The LegoGPT system works in three parts, shown in this diagram.

The LegoGPT system works in three parts, shown in this diagram. Credit: Pun et al.

The researchers also expanded the system’s abilities by adding texture and color options. For example, using an appearance prompt like “Electric guitar in metallic purple,” LegoGPT can generate a guitar model, with bricks assigned a purple color.

Testing with robots and humans

To prove their designs worked in real life, the researchers had robots assemble the AI-created Lego models. They used a dual-robot arm system with force sensors to pick up and place bricks according to the AI-generated instructions.

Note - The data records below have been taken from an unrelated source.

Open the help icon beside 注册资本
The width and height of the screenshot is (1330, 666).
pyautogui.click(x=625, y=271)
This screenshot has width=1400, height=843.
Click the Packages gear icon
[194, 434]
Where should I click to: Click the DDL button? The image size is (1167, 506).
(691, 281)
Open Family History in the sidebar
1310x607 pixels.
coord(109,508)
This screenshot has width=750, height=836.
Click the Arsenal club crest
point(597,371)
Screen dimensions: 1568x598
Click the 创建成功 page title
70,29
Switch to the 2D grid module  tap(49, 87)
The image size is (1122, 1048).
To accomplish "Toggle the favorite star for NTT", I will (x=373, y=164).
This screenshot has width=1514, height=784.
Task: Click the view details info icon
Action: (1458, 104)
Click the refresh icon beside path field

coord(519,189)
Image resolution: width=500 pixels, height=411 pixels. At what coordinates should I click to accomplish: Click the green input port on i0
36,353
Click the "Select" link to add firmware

Human testers also built some of the designs by hand, showing that the AI creates genuinely buildable models. “Our experiments show that LegoGPT produces stable, diverse, and aesthetically pleasing Lego designs that align closely with the input text prompts,” the team noted in its paper.

When tested against other AI systems for 3D creation, LegoGPT stands out through its focus on structural integrity. The team tested against several alternatives, including LLaMA-Mesh and other 3D generation models, and found its approach produced the highest percentage of stable structures.

A video of two robot arms building a LegoGPT creation, provided by the researchers.

Still, there are some limitations. The current version of LegoGPT only works within a 20×20×20 building space and uses a mere eight standard brick types. “Our method currently supports a fixed set of commonly used Lego bricks,” the team acknowledged. “In future work, we plan to expand the brick library to include a broader range of dimensions and brick types, such as slopes and tiles.”

The researchers also hope to scale up their training dataset to include more objects than the 21 categories currently available. Meanwhile, others can literally build on their work—the researchers released their dataset, code, and models on their project website and GitHub.